## WHAT TO PRODUCE
Can you output every line of the listing below unchanged, from start to finish?

(Stored items)
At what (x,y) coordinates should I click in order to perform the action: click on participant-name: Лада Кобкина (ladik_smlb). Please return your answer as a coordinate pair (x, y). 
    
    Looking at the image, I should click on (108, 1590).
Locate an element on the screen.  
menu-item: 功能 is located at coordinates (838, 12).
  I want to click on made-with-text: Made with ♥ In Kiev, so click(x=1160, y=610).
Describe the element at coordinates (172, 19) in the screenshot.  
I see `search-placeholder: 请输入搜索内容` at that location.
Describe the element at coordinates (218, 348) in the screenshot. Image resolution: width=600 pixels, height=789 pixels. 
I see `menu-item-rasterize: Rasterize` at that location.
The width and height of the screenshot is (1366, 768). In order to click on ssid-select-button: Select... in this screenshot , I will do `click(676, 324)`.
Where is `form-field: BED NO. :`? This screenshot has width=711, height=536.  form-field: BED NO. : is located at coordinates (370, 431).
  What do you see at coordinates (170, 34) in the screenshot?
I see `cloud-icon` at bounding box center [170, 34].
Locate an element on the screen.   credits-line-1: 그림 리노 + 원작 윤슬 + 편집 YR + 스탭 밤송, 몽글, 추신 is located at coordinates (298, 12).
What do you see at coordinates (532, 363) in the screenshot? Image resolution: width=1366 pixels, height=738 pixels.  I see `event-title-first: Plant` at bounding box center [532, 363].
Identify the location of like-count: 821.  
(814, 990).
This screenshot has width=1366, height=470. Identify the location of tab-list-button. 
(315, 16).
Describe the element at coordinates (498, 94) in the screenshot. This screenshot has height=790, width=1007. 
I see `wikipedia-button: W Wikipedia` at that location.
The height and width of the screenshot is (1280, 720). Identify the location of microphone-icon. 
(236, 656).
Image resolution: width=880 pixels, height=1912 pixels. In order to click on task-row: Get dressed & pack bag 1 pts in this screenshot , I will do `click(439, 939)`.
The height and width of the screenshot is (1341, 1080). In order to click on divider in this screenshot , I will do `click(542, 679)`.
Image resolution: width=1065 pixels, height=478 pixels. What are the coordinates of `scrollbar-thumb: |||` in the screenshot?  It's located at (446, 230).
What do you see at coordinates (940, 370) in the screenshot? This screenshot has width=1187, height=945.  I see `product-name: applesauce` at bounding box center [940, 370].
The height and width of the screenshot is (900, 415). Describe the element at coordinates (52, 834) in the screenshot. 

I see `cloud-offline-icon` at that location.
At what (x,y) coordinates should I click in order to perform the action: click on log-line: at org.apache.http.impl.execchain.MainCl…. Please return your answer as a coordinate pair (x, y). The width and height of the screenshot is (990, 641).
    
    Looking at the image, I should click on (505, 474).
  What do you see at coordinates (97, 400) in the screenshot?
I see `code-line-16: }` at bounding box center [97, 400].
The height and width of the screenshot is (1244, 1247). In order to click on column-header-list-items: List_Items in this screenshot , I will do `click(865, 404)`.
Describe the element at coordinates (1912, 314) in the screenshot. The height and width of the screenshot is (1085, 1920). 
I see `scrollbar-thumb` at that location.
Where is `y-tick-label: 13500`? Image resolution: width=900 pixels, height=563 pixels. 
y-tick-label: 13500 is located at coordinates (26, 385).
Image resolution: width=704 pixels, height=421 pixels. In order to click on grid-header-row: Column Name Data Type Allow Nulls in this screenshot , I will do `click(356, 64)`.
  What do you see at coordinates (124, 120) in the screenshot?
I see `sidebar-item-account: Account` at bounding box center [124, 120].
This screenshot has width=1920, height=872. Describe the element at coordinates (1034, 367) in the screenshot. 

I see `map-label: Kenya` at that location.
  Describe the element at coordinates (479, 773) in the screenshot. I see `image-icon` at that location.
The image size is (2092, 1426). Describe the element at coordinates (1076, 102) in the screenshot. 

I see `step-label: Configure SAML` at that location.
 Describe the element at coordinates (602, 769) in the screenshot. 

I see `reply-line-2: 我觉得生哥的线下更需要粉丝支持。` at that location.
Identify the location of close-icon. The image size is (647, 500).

## SOLUTION TO THIS PROBLEM
At what (x,y) coordinates should I click in order to perform the action: click on participant-name: Лада Кобкина (ladik_smlb). Please return your answer as a coordinate pair (x, y). 
    
    Looking at the image, I should click on (108, 1590).
Locate an element on the screen.  
menu-item: 功能 is located at coordinates (838, 12).
  I want to click on made-with-text: Made with ♥ In Kiev, so click(x=1160, y=610).
Describe the element at coordinates (172, 19) in the screenshot.  
I see `search-placeholder: 请输入搜索内容` at that location.
Describe the element at coordinates (218, 348) in the screenshot. Image resolution: width=600 pixels, height=789 pixels. 
I see `menu-item-rasterize: Rasterize` at that location.
The width and height of the screenshot is (1366, 768). In order to click on ssid-select-button: Select... in this screenshot , I will do `click(676, 324)`.
Where is `form-field: BED NO. :`? This screenshot has width=711, height=536.  form-field: BED NO. : is located at coordinates (370, 431).
  What do you see at coordinates (170, 34) in the screenshot?
I see `cloud-icon` at bounding box center [170, 34].
Locate an element on the screen.   credits-line-1: 그림 리노 + 원작 윤슬 + 편집 YR + 스탭 밤송, 몽글, 추신 is located at coordinates (298, 12).
What do you see at coordinates (532, 363) in the screenshot? Image resolution: width=1366 pixels, height=738 pixels.  I see `event-title-first: Plant` at bounding box center [532, 363].
Identify the location of like-count: 821.  
(814, 990).
This screenshot has width=1366, height=470. Identify the location of tab-list-button. 
(315, 16).
Describe the element at coordinates (498, 94) in the screenshot. This screenshot has height=790, width=1007. 
I see `wikipedia-button: W Wikipedia` at that location.
The height and width of the screenshot is (1280, 720). Identify the location of microphone-icon. 
(236, 656).
Image resolution: width=880 pixels, height=1912 pixels. In order to click on task-row: Get dressed & pack bag 1 pts in this screenshot , I will do `click(439, 939)`.
The height and width of the screenshot is (1341, 1080). In order to click on divider in this screenshot , I will do `click(542, 679)`.
Image resolution: width=1065 pixels, height=478 pixels. What are the coordinates of `scrollbar-thumb: |||` in the screenshot?  It's located at (446, 230).
What do you see at coordinates (940, 370) in the screenshot? This screenshot has width=1187, height=945.  I see `product-name: applesauce` at bounding box center [940, 370].
The height and width of the screenshot is (900, 415). Describe the element at coordinates (52, 834) in the screenshot. 

I see `cloud-offline-icon` at that location.
At what (x,y) coordinates should I click in order to perform the action: click on log-line: at org.apache.http.impl.execchain.MainCl…. Please return your answer as a coordinate pair (x, y). The width and height of the screenshot is (990, 641).
    
    Looking at the image, I should click on (505, 474).
  What do you see at coordinates (97, 400) in the screenshot?
I see `code-line-16: }` at bounding box center [97, 400].
The height and width of the screenshot is (1244, 1247). In order to click on column-header-list-items: List_Items in this screenshot , I will do `click(865, 404)`.
Describe the element at coordinates (1912, 314) in the screenshot. The height and width of the screenshot is (1085, 1920). 
I see `scrollbar-thumb` at that location.
Where is `y-tick-label: 13500`? Image resolution: width=900 pixels, height=563 pixels. 
y-tick-label: 13500 is located at coordinates (26, 385).
Image resolution: width=704 pixels, height=421 pixels. In order to click on grid-header-row: Column Name Data Type Allow Nulls in this screenshot , I will do `click(356, 64)`.
  What do you see at coordinates (124, 120) in the screenshot?
I see `sidebar-item-account: Account` at bounding box center [124, 120].
This screenshot has width=1920, height=872. Describe the element at coordinates (1034, 367) in the screenshot. 

I see `map-label: Kenya` at that location.
  Describe the element at coordinates (479, 773) in the screenshot. I see `image-icon` at that location.
The image size is (2092, 1426). Describe the element at coordinates (1076, 102) in the screenshot. 

I see `step-label: Configure SAML` at that location.
 Describe the element at coordinates (602, 769) in the screenshot. 

I see `reply-line-2: 我觉得生哥的线下更需要粉丝支持。` at that location.
Identify the location of close-icon. The image size is (647, 500).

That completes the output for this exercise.